Is My Chevy Bolt a Fire Hazard?

Yes. It’s as simple as that. Because every single Chevrolet Bolt ever sold in the U.S. has been recalled because of the risk of a battery fire. That’s over 100,000 vehicles in the U.S. alone.

Bolt batteries are catching fire

Multiple Bolt owners have reported that the battery pack in their Chevy Bolt started a vehicle fire. The NHTSA opened an investigation in October 2020, and GM issued the first of 3 Chevrolet Bolt recalls in November 2020, affecting 2017-2018 MY vehicles and certain 2019 models. GM said that some battery packs manufactured in LG Chem’s Ochang, Korea plant and used in Bolt vehicles may pose a fire hazard when charged to full capacity.

The second recall came in July, 2021, and applied to all 2017-2019 MY Bolt vehicles. This recall was issued after a vehicle that had been previously been recalled and repaired caught fire.

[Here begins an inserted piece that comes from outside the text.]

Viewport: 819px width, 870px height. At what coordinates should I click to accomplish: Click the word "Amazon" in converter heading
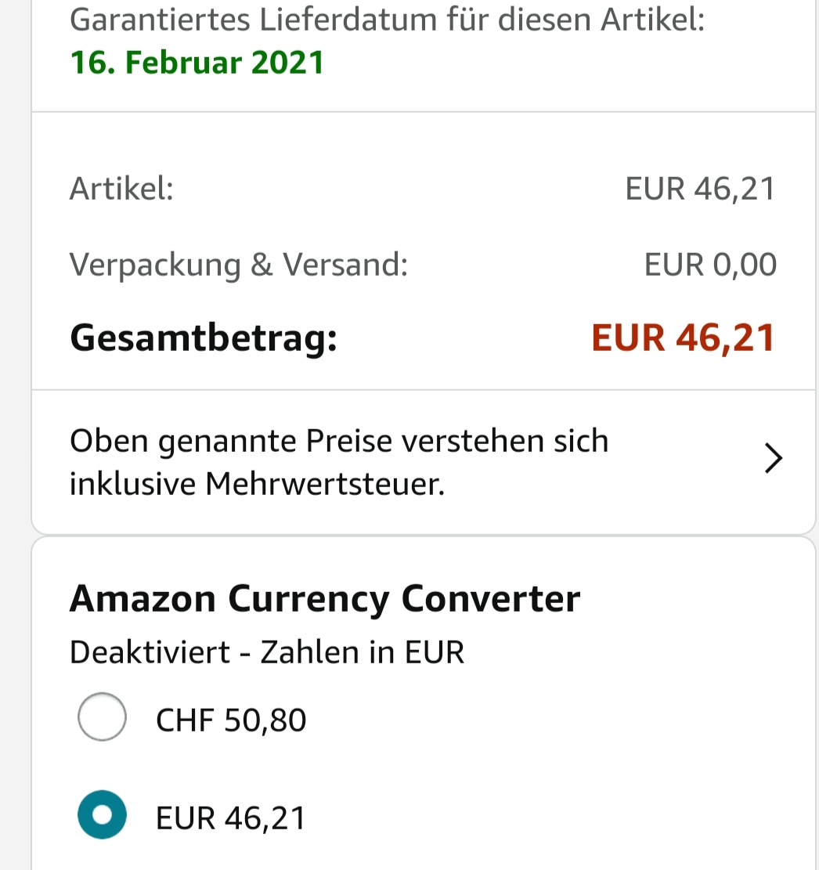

GM claimed that thorough investigations with battery manufacturer LG had revealed that the cause of the fires was the “simultaneous presence of two rare manufacturing defects in the same battery cell.”

GM issued a third recall just a month later in August 2021, recalling ALL model Chevrolet Bolt vehicles, including 2022 Bolt EVs and EUVs AND Bolt vehicles that have already had a recall remedy completed. In this recall, GM revealed that the same two battery defects –a torn anode tab and folded separator –had been found in Bolts equipped with batteries manufactured in other LG plants. GM intends to replace the battery packs in all Bolt vehicles, at a cost of $1 billion.

GM has not started recall repairs

GM has not begun any repairs as a result of the Bolt recalls, and has stopped production on the new Bolt at its Orion Assembly plant. The automanufacturer has said that until LG can supply defect-free batteries, it will not restart production or complete any repairs under the recall:

“If we took the battery stock that’s in the field right now or at a warehouse, we’re not confident that it is defect-free….We’re not going to start recall repairs or start building new Bolts until we’re confident LG will build defect-free products.”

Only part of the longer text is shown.